Querido deputado federal,
Eu o conheci na TVE, quando você foi o presidente da emissora. Sempre estava de bom humor, alegre, motivador, um homem bonito afeiçoado às câmeras, dono de um bordão imitado por todos os gaúchos: “Sucesso!”.
Fui seu estagiário de jornalismo no início dos anos 90, no departamento de Divulgação e Marketing. Repassava a programação e os destaques da grade da televisão para a imprensa. Você foi responsável por uma gestão animada, buscando elevar o padrão cultural da nossa prestação de serviço, brigar por ibope, não reduzir o nosso sinal a um mero traço.
Pois, humildemente, peço que revise as suas opiniões. Acho que entrou em um caminho equivocado de barbárie, incitando o ódio quando estamos precisando de amparo e colo.
Não se brinca com a morte. Não se brinca com o luto. Não se brinca com a tragédia. Não sei o que aconteceu durante esse tempo em que não nos falamos, mas você está diferente, está transtornado de raiva, não pode estar feliz dizendo o que disse.
Como você pode caracterizar alunos da Universidade Federal de Santa Maria (UFSM) e de Pelotas (UFPel) de inúteis? Qual a legitimidade da ofensa?
Chamar atenção? Assim você só perde o respeito.
Como pode declarar que os alunos de Santa Maria merecem ser queimados vivos?
Ainda que fosse uma alusão ao filme Tropa de Elite, não era o momento, nunca será o momento.
Mesmo que pretendesse insinuar que, se os alunos “alienados”, “filhos de papai”, defenderem um posicionamento de esquerda, terminarão queimados vivos dentro de pneus pelos bandidos, isso não representa uma comparação apropriada.
Depois de tudo o que aconteceu na boate Kiss? Depois de uma cidade jamais se recuperar de um incêndio que matou 242 filhos? Você não é pai? Não tem piedade?
Você pode se opor politicamente ao protesto organizado pelos estudantes contra os cortes orçamentários nas instituições de ensino superior, resultado de um bloqueio no Ministério da Educação (MEC) anunciado no início do mês, mas de modo nenhum ser desumano e insensível.

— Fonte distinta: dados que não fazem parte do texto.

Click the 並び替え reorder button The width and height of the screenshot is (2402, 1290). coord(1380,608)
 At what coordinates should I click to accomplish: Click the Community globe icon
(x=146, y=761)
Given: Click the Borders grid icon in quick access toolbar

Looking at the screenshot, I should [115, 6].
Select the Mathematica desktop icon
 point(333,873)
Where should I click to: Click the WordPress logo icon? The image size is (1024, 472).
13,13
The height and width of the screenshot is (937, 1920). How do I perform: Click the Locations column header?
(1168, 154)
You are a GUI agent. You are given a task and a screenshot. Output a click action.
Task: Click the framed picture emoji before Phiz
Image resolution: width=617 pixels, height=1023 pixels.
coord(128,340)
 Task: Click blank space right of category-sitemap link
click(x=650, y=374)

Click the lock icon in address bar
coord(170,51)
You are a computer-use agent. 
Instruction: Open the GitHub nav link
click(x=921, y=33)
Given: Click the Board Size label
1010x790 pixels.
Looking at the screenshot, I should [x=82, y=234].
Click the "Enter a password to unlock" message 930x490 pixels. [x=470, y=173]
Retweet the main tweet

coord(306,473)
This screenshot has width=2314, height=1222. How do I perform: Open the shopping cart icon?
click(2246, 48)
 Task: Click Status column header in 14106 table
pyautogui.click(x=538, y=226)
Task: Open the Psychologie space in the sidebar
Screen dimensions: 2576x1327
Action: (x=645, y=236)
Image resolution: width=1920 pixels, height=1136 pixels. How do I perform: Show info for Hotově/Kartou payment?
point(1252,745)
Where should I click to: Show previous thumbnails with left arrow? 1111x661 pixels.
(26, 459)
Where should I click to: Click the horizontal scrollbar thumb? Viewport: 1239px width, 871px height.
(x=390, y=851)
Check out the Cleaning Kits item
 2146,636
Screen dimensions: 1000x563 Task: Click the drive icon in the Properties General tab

Há certas palavras que não têm como ser corrigidas. Elas morrem na boca, apodrecem um por um dos dentes pelo veneno letal da indiferença. Roubam a inocência do riso.
As famílias de Santa Maria não terão suas crianças de volta. Sabe o que significa um disparate macabro reacendendo os fatos? O peso da zombaria? O julgamento foi anulado, e ainda não houve justiça depois de quase uma década.
O ventre e o coração secaram desidratados de saudade. Os lares permanecem aniversariando ausências, presos para sempre na véspera de vida daquela fatídica madrugada de 27 de janeiro de 2013, quando ainda havia esperança.
Desejo não perder a humildade de um estagiário. Sou só um estagiário que passou em sua vida, mas vivo de cada palavra que lanço para fora de minha alma.